How many lines in the data below contain the string "down", with case taken into account? Reply with the number only.

Raw data
[BEGIN]
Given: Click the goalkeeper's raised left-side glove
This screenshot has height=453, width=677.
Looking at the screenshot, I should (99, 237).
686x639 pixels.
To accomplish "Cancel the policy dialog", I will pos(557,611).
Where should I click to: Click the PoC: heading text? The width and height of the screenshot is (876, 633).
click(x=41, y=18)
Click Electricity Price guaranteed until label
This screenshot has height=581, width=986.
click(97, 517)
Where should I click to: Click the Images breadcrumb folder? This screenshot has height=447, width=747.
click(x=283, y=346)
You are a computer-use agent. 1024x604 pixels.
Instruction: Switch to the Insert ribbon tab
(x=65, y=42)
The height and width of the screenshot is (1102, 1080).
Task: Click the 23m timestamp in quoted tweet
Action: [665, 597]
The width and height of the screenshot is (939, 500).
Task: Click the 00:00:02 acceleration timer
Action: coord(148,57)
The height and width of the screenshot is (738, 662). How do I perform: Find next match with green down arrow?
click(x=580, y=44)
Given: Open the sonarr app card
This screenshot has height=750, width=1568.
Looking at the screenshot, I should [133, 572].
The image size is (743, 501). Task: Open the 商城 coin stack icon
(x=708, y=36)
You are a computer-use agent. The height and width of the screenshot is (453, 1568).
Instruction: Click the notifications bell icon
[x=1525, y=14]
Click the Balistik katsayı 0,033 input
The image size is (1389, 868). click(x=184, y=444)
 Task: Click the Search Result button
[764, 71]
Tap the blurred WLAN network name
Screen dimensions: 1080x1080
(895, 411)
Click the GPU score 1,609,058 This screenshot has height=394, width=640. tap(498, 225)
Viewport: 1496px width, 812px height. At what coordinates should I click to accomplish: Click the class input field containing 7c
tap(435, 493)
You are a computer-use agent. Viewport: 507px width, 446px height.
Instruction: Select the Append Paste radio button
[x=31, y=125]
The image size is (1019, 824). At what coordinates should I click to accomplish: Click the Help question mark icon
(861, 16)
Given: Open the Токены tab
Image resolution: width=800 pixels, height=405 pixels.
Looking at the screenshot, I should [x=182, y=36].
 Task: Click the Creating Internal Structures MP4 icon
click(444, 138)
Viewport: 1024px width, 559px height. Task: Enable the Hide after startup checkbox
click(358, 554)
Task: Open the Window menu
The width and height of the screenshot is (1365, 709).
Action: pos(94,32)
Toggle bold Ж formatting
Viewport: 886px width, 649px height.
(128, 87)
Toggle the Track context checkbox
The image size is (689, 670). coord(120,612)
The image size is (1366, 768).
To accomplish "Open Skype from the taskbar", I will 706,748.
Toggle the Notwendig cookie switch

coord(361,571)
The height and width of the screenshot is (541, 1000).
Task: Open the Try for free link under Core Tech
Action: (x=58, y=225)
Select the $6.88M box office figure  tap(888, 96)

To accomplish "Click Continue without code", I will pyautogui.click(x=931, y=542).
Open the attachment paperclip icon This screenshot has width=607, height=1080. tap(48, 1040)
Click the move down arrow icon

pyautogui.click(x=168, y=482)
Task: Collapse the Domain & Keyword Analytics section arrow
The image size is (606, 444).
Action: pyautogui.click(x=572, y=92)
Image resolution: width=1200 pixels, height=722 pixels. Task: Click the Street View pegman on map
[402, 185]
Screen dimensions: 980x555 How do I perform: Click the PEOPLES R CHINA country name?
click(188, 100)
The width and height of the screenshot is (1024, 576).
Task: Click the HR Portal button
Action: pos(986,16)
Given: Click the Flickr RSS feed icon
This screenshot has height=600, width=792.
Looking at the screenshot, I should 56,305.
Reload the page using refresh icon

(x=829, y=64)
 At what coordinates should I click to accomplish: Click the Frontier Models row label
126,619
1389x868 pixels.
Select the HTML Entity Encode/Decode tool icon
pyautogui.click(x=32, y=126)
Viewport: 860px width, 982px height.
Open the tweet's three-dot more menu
[END]
Reply: 2